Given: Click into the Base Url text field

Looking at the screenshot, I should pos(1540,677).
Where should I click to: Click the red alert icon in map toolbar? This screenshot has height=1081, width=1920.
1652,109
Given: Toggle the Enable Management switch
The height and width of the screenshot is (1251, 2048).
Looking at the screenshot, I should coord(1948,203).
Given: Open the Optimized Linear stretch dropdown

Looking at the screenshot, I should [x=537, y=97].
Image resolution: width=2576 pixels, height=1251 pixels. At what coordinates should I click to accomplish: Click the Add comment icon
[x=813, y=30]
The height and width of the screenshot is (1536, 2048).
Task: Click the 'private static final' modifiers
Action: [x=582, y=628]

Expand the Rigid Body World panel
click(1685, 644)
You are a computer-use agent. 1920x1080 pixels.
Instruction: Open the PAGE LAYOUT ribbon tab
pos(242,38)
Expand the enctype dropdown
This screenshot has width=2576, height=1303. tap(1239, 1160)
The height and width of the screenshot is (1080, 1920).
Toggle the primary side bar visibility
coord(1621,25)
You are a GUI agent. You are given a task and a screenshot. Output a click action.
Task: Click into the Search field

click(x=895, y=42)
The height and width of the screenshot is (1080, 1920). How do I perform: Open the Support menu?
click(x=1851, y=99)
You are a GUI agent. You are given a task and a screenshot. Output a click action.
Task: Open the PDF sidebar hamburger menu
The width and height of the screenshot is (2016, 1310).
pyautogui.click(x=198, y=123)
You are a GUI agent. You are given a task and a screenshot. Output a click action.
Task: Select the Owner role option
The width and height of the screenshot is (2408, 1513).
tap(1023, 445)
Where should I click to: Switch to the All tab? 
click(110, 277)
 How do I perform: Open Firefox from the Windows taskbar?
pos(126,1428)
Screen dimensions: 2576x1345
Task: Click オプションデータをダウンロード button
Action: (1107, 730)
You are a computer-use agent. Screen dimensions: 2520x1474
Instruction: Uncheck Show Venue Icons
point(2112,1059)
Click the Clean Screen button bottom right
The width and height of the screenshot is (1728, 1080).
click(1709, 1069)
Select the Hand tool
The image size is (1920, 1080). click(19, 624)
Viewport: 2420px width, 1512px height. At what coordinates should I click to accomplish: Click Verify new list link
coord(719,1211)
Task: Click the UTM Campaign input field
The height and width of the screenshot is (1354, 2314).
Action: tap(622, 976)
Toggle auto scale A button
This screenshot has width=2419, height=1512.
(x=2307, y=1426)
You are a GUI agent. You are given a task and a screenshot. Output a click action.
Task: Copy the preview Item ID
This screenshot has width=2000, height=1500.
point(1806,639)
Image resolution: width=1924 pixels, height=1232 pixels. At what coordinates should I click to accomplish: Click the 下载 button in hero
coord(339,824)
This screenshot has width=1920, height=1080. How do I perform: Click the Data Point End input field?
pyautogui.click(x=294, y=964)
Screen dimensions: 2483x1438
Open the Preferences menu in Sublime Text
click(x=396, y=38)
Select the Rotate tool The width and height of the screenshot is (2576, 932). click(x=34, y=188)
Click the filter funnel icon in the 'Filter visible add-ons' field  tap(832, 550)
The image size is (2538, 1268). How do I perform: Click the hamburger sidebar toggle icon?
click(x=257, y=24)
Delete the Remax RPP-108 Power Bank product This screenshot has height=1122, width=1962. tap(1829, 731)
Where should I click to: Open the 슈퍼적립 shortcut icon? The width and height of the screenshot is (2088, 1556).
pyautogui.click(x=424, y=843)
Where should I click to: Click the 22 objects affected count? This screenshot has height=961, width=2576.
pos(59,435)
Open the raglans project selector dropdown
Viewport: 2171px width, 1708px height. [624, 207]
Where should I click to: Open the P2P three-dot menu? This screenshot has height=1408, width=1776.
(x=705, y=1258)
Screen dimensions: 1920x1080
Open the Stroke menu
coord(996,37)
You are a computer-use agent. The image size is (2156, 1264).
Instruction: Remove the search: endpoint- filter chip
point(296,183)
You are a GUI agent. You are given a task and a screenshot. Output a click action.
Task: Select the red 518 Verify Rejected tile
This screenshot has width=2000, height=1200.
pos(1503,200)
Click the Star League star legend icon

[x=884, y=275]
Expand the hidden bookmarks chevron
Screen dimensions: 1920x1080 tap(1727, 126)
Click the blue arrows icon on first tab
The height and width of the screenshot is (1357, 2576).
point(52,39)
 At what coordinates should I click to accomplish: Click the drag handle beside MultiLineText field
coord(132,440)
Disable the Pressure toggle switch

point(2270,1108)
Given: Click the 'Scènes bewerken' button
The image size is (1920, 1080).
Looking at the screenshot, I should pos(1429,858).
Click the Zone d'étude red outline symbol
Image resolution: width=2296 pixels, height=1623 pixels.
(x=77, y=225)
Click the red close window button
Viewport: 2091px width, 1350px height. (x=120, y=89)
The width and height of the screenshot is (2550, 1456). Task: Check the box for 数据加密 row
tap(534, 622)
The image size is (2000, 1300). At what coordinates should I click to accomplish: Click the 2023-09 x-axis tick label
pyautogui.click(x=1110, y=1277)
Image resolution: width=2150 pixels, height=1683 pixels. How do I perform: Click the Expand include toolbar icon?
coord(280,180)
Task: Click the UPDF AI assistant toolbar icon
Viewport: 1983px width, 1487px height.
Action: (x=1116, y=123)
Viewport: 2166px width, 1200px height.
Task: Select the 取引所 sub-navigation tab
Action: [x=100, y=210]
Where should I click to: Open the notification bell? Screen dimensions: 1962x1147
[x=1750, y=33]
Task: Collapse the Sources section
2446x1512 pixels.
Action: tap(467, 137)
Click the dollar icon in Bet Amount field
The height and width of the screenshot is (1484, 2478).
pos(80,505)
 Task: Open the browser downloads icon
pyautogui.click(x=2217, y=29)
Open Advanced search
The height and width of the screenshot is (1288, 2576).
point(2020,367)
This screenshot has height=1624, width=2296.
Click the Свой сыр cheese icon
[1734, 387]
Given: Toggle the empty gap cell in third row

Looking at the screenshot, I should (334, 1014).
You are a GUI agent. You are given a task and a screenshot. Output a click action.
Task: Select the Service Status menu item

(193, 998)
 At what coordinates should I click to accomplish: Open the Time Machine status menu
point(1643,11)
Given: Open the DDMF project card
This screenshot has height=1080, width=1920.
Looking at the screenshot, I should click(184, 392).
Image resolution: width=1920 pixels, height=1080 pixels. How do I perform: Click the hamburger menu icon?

- - - - -

DIRECTIONS FOR THIS TASK => Gather up every line in the data above that contains the word "computer", copying each one.

RESPONSE TO THE EXERCISE =>
You are a computer-use agent. 1920x1080 pixels.
You are a computer-use agent. Screen dimensions: 2520x1474
You are a computer-use agent. The image size is (2156, 1264).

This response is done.